--- Testo di riferimento ---

Dalle Twin Towers a Clyde Drexler, ripercorriamo la storia degli Houston Rockets e della straordinaria evoluzione che li ha condotti sino al leggendario back-to-back del biennio ’94-’95.
Dopo le due dipartite nel 1981 e nel 1986, gli Houston Rockets tornano alle Finals nel 1994.
Hakeem Olajuwon è l’unico superstite dalla sconfitta del 1986 e questa volta è ben intenzionato a conquistare il suo primo anello.
Gli avversari dei ragazzi di coach Tomjanovich rappresentano una sfida interessante e impegnativa, i New York Knicks.
La squadra della Grande Mela, dopo anni di brucianti sconfitte contro i Bulls, è finalmente riuscita ad impadronirsi della Eastern Conference, in contumacia Michael Jordan. L’allenatore dei bianco-azzurri è Pat Riley, proprio la prima scelta della storia della franchigia del Texas. Riley era stato il timoniere dei Lakers dello showtime, ma da quando aveva assunto il ruolo di head coach dei Knicks lo stile di gioco adottato era totalmente differente da quello spumeggiante dei giallo-viola.

--- Righe di dati ---

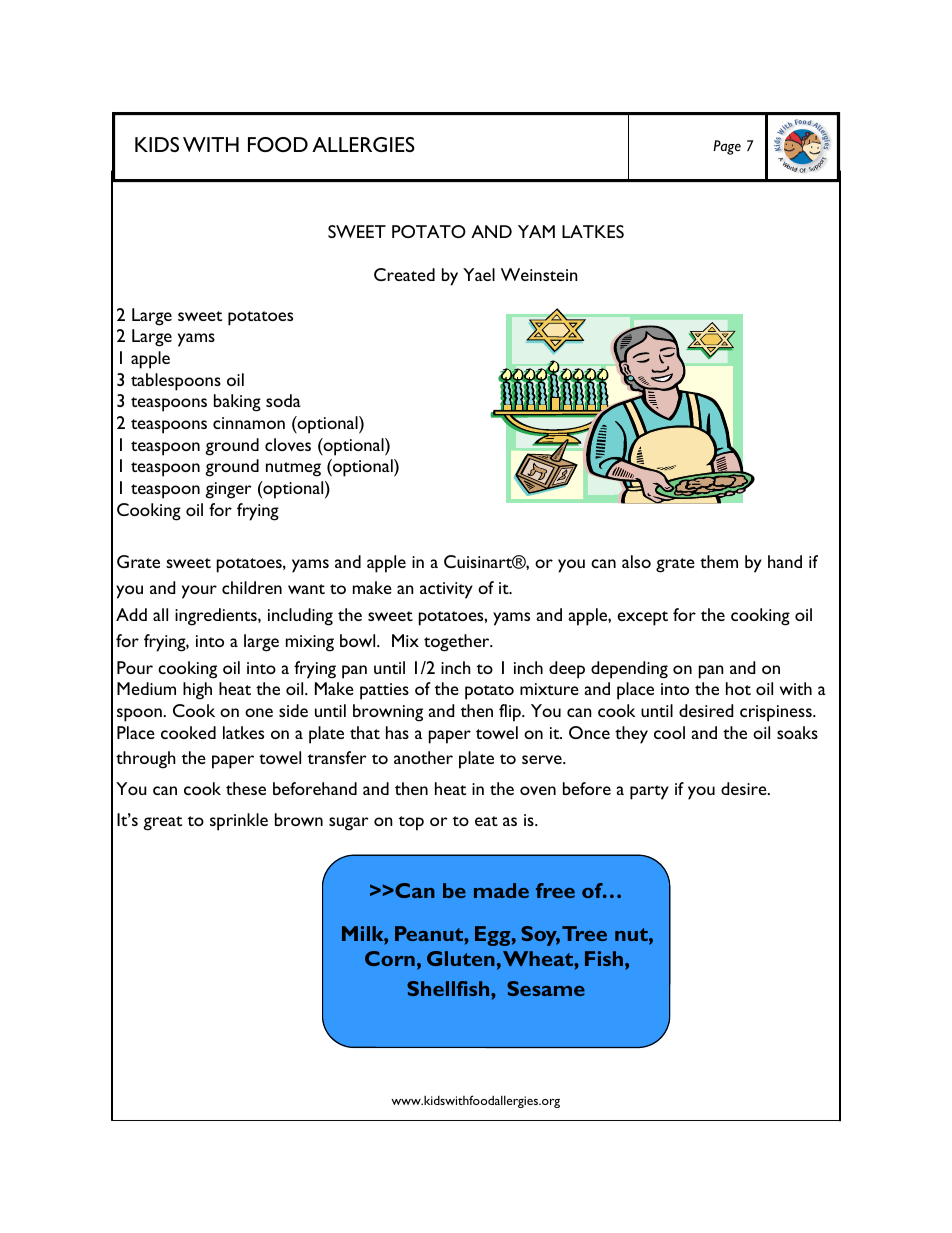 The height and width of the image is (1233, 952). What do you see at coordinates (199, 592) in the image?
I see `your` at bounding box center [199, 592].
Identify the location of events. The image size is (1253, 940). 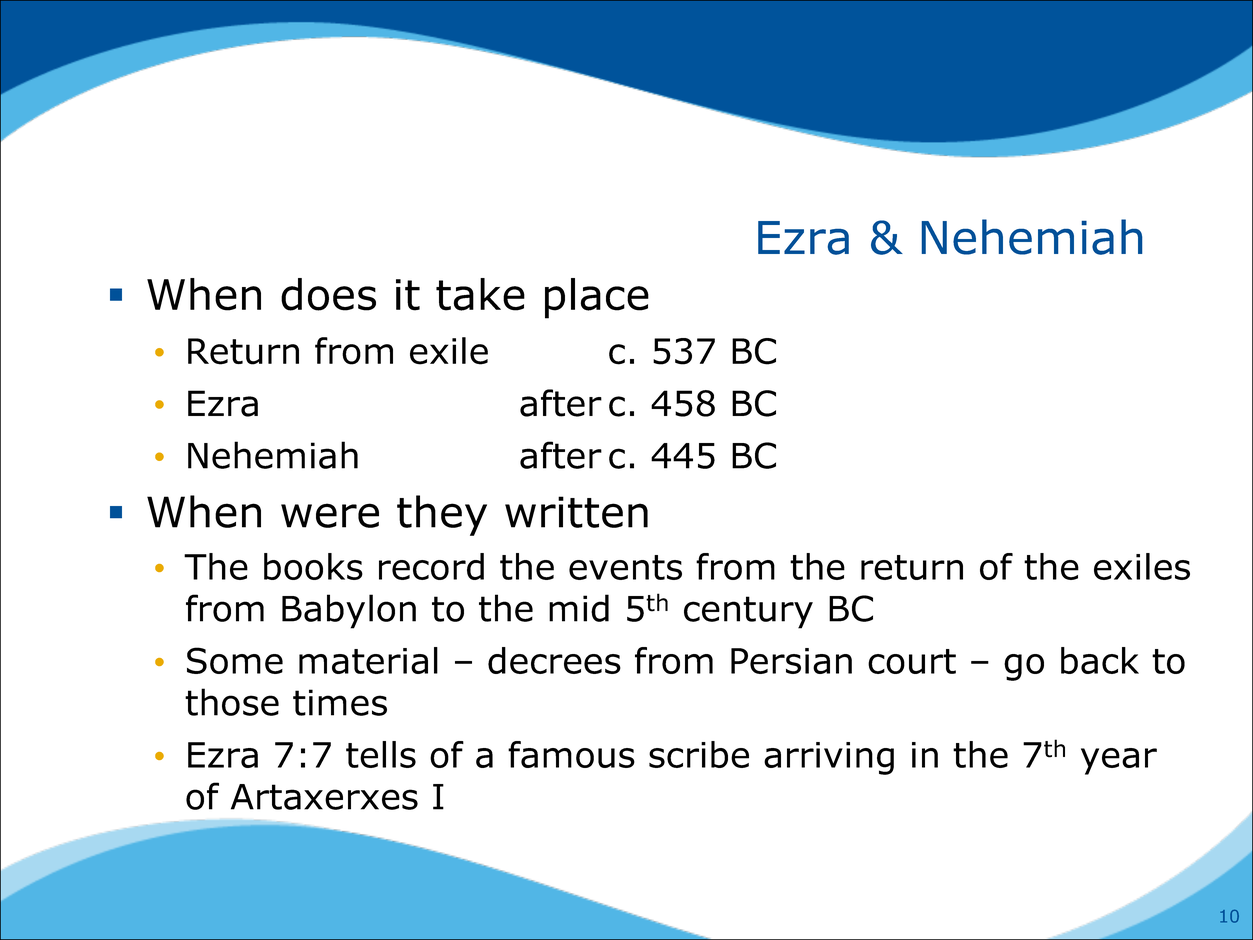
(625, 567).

---

◆ **Compiti da svolgere**:
- a) Risponda alle seguenti domande sul testo sugli Houston Rockets:
(i) Quale giocatore è l'unico superstite della sconfitta del 1986?
(ii) Quale squadra affrontano i Rockets alle Finals del 1994?
(iii) Quale squadra aveva guidato Pat Riley prima di diventare head coach dei Knicks?
- b) Prosegua il testo sugli Houston Rockets a partire dall'ultima frase riportata.

◆ **Risposte**:
- a)
(i) Hakeem Olajuwon.
(ii) I New York Knicks.
(iii) I Lakers dello showtime.

- b)
New York è una squadra estremamente fisica, che fa della propria difesa e dell’intimidazione l’arma principale per imporsi.
La durezza dei campioni dell’Est è talmente esasperata che si narra che Riley multasse qualunque suo giocatore si fosse “permesso” di dare la mano a un avversario per aiutarlo a rialzarsi.
Il roster è comunque tecnicamente molto valido e sapientemente assemblato: il leader della squadra è Patrick Ewing, centro di origine giamaicana, dotato di grande tecnica e fisico. La sfida tra lui e Olajuwon è ovviamente la più attesa.
Nello spot di guardia parte l’idolo del Madison Square Garden, John Starks: tiratore, agonista, diversi punti nelle mani e secondo violino. Charles Oakley è l’ala forte, il giocatore più duro e roccioso, porta rimbalzi, blocchi e tanta intimidazione e difesa. La palla è affidata in regia a Derek Harper, mentre completa il quintetto Charles Smith. In rotazione giocatori importanti come Anthony Mason e Greg Anthony.
In Gara 1 prevale il fattore casa, con Houston che ha la meglio di una partita caratterizzata da scarse percentuali dal campo e da ritmi bassi (che più si confanno agli ospiti). Olajuwon segna 28 punti conditi da 10 rimbalzi e trascina i suoi.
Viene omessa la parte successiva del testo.